**Your instructions**
With all images left out, restate the records below exactly as written.

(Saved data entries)
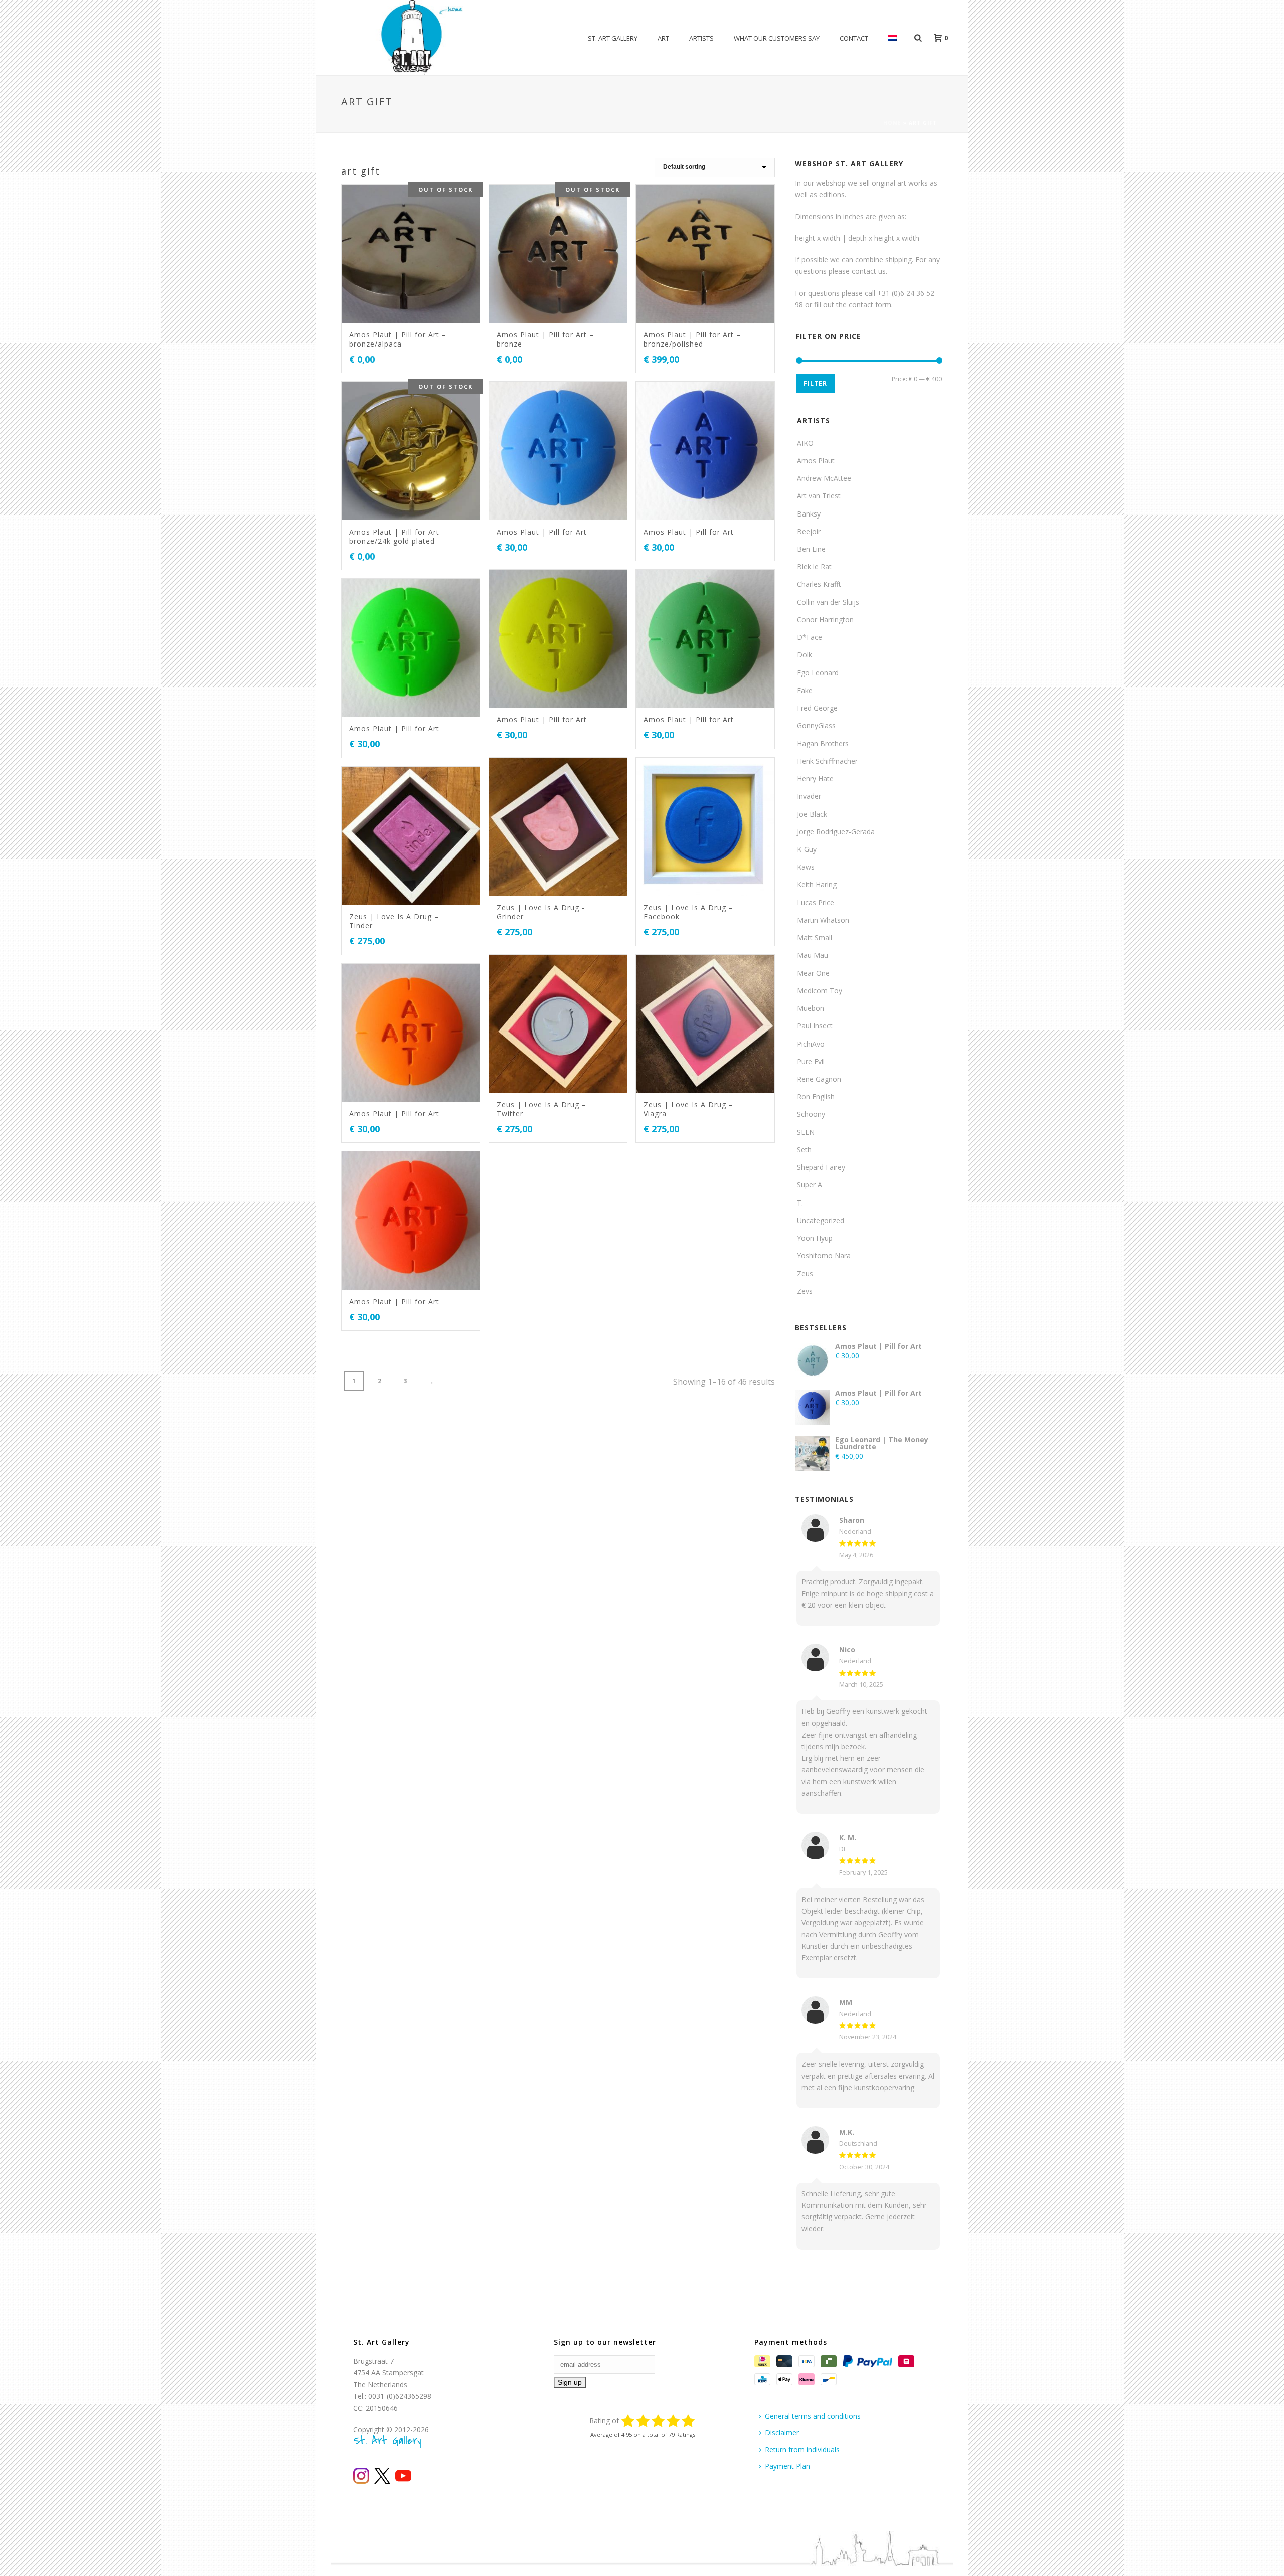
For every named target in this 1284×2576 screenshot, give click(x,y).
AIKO (805, 443)
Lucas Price (815, 902)
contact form (870, 304)
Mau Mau (812, 955)
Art (663, 38)
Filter (815, 383)
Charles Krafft (819, 584)
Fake (805, 690)
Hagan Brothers (823, 743)
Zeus (805, 1273)
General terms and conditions (813, 2416)
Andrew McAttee (824, 478)
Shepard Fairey (821, 1167)
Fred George (817, 708)
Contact (854, 38)
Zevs (805, 1291)
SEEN (806, 1132)
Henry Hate (815, 778)
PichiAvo (811, 1044)
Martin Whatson (823, 920)
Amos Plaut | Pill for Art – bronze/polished (692, 339)
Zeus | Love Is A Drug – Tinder (394, 921)
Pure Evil (811, 1061)
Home (892, 122)
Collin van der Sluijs (828, 602)
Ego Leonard (818, 672)
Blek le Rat (814, 566)
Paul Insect (815, 1026)
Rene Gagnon (819, 1079)
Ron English (816, 1096)
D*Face (809, 637)
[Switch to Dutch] (892, 38)
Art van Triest (819, 495)
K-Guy (807, 849)
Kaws (806, 867)
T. (800, 1203)
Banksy (809, 514)
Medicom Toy (819, 990)
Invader (809, 796)
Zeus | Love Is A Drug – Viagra (688, 1109)
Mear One (813, 973)
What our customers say (777, 38)
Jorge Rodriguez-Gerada (836, 831)
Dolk (804, 654)
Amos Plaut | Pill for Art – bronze (545, 339)
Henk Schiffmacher (827, 761)
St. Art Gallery (612, 38)
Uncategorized (820, 1220)
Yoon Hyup (815, 1238)
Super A (809, 1184)
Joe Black (812, 814)
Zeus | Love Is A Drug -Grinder (541, 912)
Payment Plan (787, 2466)
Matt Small (814, 937)
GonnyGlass (816, 725)
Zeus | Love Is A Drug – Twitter (541, 1109)
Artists (701, 38)
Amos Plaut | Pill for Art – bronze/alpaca (397, 339)
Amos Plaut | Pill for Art (542, 532)
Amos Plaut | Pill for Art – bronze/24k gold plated (397, 536)
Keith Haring (817, 884)
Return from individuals (802, 2449)
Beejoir (809, 531)
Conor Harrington (825, 619)
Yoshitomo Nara (824, 1255)
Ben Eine (811, 549)
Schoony (811, 1114)
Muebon (810, 1008)
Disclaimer (782, 2432)
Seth (804, 1149)
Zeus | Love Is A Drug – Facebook (688, 912)
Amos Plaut (816, 460)
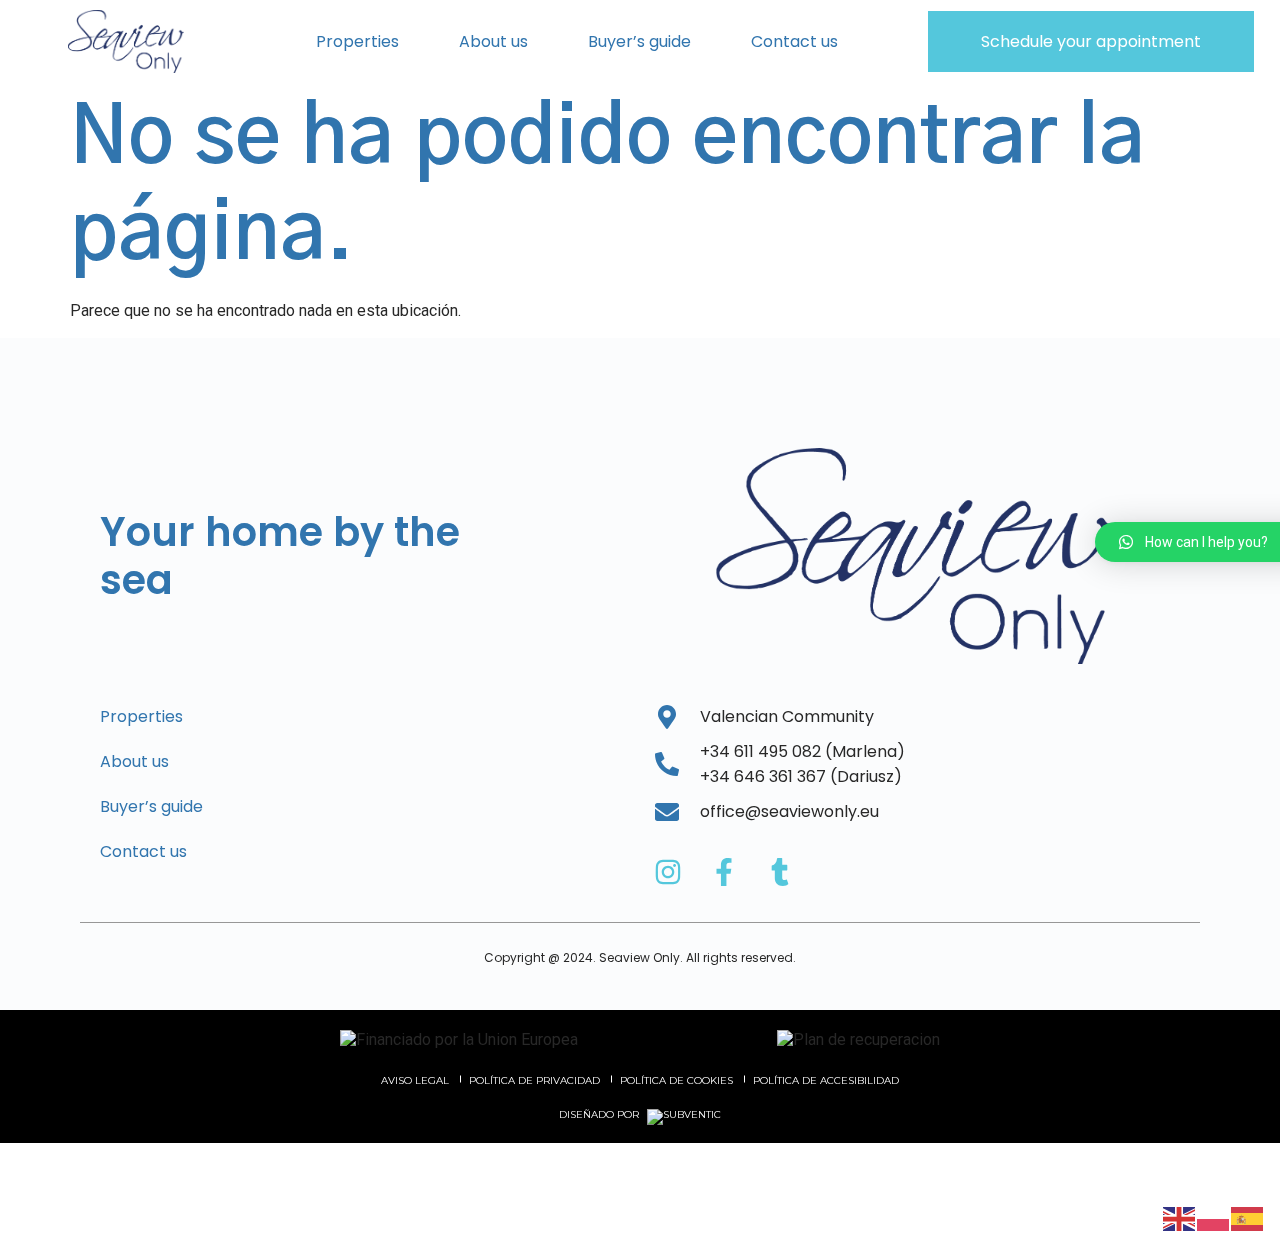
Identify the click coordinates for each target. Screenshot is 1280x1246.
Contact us (794, 41)
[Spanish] (1248, 1217)
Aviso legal (415, 1080)
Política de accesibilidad (826, 1080)
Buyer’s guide (639, 41)
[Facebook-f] (724, 872)
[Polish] (1214, 1217)
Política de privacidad (534, 1080)
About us (493, 41)
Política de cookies (676, 1080)
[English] (1180, 1217)
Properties (357, 41)
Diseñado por (600, 1115)
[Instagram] (668, 872)
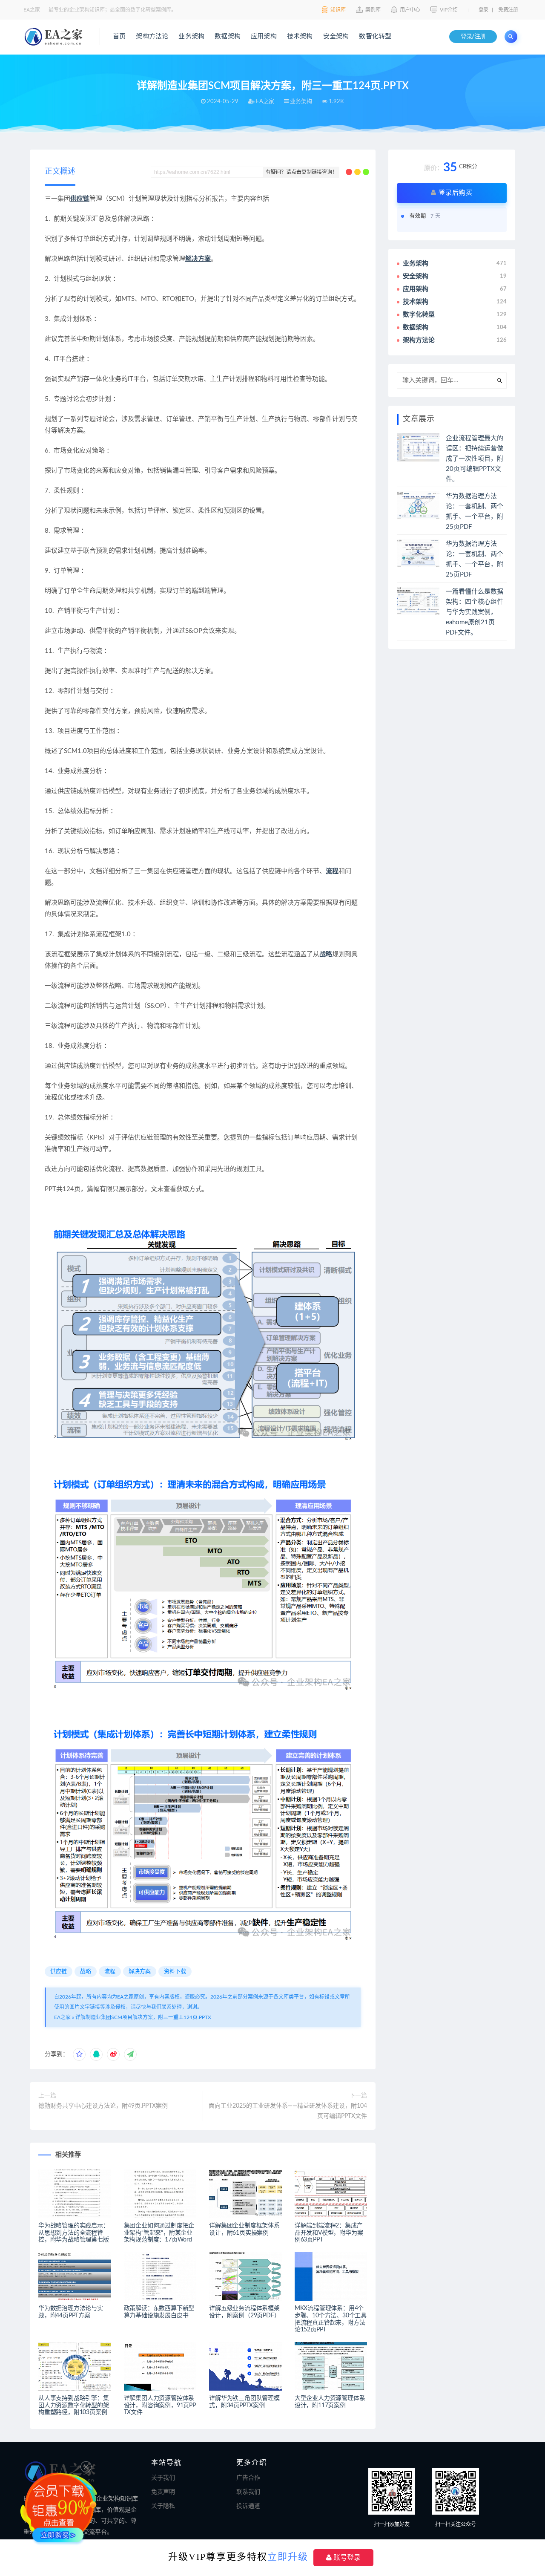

**Exercise result**
For every named target in this 1284×2576 screenshot, give click(x,y).
AIKO (805, 443)
Lucas Price (815, 902)
contact form (870, 304)
Mau Mau (812, 955)
Art (663, 38)
Filter (815, 383)
Charles Krafft (819, 584)
Fake (805, 690)
Hagan Brothers (823, 743)
Zeus (805, 1273)
General terms and conditions (813, 2416)
Andrew McAttee (824, 478)
Shepard Fairey (821, 1167)
Fred George (817, 708)
Contact (854, 38)
Zevs (805, 1291)
SEEN (806, 1132)
Henry Hate (815, 778)
PichiAvo (811, 1044)
Martin Whatson (823, 920)
Amos Plaut | Pill for Art – bronze/polished (692, 339)
Zeus | Love Is A Drug – Tinder (394, 921)
Pure Evil (811, 1061)
Home (892, 122)
Collin van der Sluijs (828, 602)
Ego Leonard (818, 672)
Blek le Rat (814, 566)
Paul Insect (815, 1026)
Rene Gagnon (819, 1079)
Ron English (816, 1096)
D*Face (809, 637)
[Switch to Dutch] (892, 38)
Art van Triest (819, 495)
K-Guy (807, 849)
Kaws (806, 867)
T. (800, 1203)
Banksy (809, 514)
Medicom Toy (819, 990)
Invader (809, 796)
Zeus | Love Is A Drug – Viagra (688, 1109)
Mear One (813, 973)
What our customers say (777, 38)
Jorge Rodriguez-Gerada (836, 831)
Dolk (804, 654)
Amos Plaut | Pill for Art – bronze (545, 339)
Henk Schiffmacher (827, 761)
St. Art Gallery (612, 38)
Uncategorized (820, 1220)
Yoon Hyup (815, 1238)
Super A (809, 1184)
Joe Black (812, 814)
Zeus | Love Is A Drug -Grinder (541, 912)
Payment Plan (787, 2466)
Matt Small (814, 937)
GonnyGlass (816, 725)
Zeus | Love Is A Drug – Twitter (541, 1109)
Artists (701, 38)
Amos Plaut | Pill for Art – bronze/alpaca (397, 339)
Amos Plaut | Pill for Art (542, 532)
Amos Plaut | Pill for Art – bronze/24k gold plated (397, 536)
Keith Haring (817, 884)
Return from individuals (802, 2449)
Beejoir (809, 531)
Conor Harrington (825, 619)
Yoshitomo Nara (824, 1255)
Ben Eine (811, 549)
Schoony (811, 1114)
Muebon (810, 1008)
Disclaimer (782, 2432)
Seth (804, 1149)
Zeus | Love Is A Drug – Facebook (688, 912)
Amos Plaut (816, 460)
Identify the click coordinates for each target. Screenshot is 1280x1246.
Contact us (794, 41)
[Spanish] (1248, 1217)
Aviso legal (415, 1080)
Política de accesibilidad (826, 1080)
Buyer’s guide (639, 41)
[Facebook-f] (724, 872)
[Polish] (1214, 1217)
Política de privacidad (534, 1080)
About us (493, 41)
Política de cookies (676, 1080)
[English] (1180, 1217)
Properties (357, 41)
Diseñado por (600, 1115)
[Instagram] (668, 872)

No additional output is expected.